J’ai appris que le plan sur lequel j’étais accueilli correspondait bien à toute la vie que j’avais eue. Cette bataille vis-à-vis de moi-même, cette dualité, cette inspiration que j’ai reçue pour la musique, cet amour pour les êtres, quels qu’ils soient. Tout cela m’avait hissé à ce plan. Et c’était pour continuer d’étudier, d’apprendre, être encore plus sensible. C’est un peu comme si l’être pensait à ma place, ce qui fait que je pensais à travers lui. Ce que je découvrais de moi me parlait ; oui, j’étais bien ainsi. C’est là que j’ai compris que tout mon corps physique – que j’avais laissé et qui finalement m’encombrait – vibrait de cette musique. Je ne pouvais pas faire autrement qu’être compositeur. En fait, j’entendais et j’avais le talent de reproduire.” (…) “Je suis libre, libre dans ma tête et dans mon cœur. Libre de toute cette prison que représente la terre lorsqu’on ne sait pas vivre ou comprendre. Beaucoup d’années j’ai joué, j’ai composé, et c’est comme si je m’étais fait un paradis de musique, de notes. Parfois, je me donne l’impression d’être un ange, jouant à déplacer les notes accrochées dans le ciel. Je suis très heureux d’avoir apporté mon témoignage.

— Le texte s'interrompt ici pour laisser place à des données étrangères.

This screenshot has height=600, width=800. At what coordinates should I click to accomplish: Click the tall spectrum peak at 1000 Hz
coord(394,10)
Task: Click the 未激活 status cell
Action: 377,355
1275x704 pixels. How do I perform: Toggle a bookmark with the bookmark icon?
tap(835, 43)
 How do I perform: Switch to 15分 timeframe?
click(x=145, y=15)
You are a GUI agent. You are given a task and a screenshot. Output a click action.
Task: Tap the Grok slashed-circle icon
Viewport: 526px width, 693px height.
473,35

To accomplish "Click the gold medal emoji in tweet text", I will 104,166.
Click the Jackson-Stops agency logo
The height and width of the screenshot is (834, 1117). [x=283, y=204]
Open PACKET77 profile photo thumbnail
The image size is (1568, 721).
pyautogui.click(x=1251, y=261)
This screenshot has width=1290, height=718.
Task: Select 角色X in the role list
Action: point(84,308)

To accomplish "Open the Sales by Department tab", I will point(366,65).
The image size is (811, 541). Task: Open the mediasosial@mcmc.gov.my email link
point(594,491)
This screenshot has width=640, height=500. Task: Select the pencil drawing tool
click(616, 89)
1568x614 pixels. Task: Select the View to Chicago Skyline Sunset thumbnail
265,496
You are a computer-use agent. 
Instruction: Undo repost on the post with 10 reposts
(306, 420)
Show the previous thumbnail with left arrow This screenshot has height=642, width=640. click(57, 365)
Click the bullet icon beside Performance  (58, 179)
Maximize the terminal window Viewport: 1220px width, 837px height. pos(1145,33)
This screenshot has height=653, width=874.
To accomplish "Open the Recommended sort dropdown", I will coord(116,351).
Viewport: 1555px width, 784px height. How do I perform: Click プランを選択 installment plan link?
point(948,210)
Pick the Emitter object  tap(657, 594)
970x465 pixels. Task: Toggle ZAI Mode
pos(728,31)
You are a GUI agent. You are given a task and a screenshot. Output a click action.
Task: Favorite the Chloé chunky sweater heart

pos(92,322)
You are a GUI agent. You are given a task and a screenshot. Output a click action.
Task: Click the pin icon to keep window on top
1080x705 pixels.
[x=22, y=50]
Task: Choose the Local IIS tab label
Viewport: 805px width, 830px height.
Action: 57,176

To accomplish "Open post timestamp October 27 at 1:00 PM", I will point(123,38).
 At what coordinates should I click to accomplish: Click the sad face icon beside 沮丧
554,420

Toujours plus haut dans le texte !

“Je suis peut-être celle qui te fermera les yeux”. Cette phrase tirée de “J’irai où tu iras” a été bien des fois chantée par France Gall. Peut-on parler de prémonition ? Michel Berger l’a écrite avec amour, comme toutes celles qui parlent de l’essentiel ici-bas et qu’il nous délivre comme un mode d’emploi. Dans “Privée d’amour”, il compare un être privé d’amour à “un soleil sans flamme, à une douleur sans larme” et pose la question : “comment devenir une femme” dans un pays saccagé par la guerre. Il sait que “quelque chose d’éternel vit à chaque seconde” et que, “chacun dans sa prison”, nous passons à côté. Avec “Plus haut”, Michel Berger nous invite irrésistiblement à suivre la voix de notre âme. “Celui que j’aime vit dans un monde plus haut” (…) et “si je lui dis oui, il m’emmène avec lui” est digne du Cantique des Cantiques.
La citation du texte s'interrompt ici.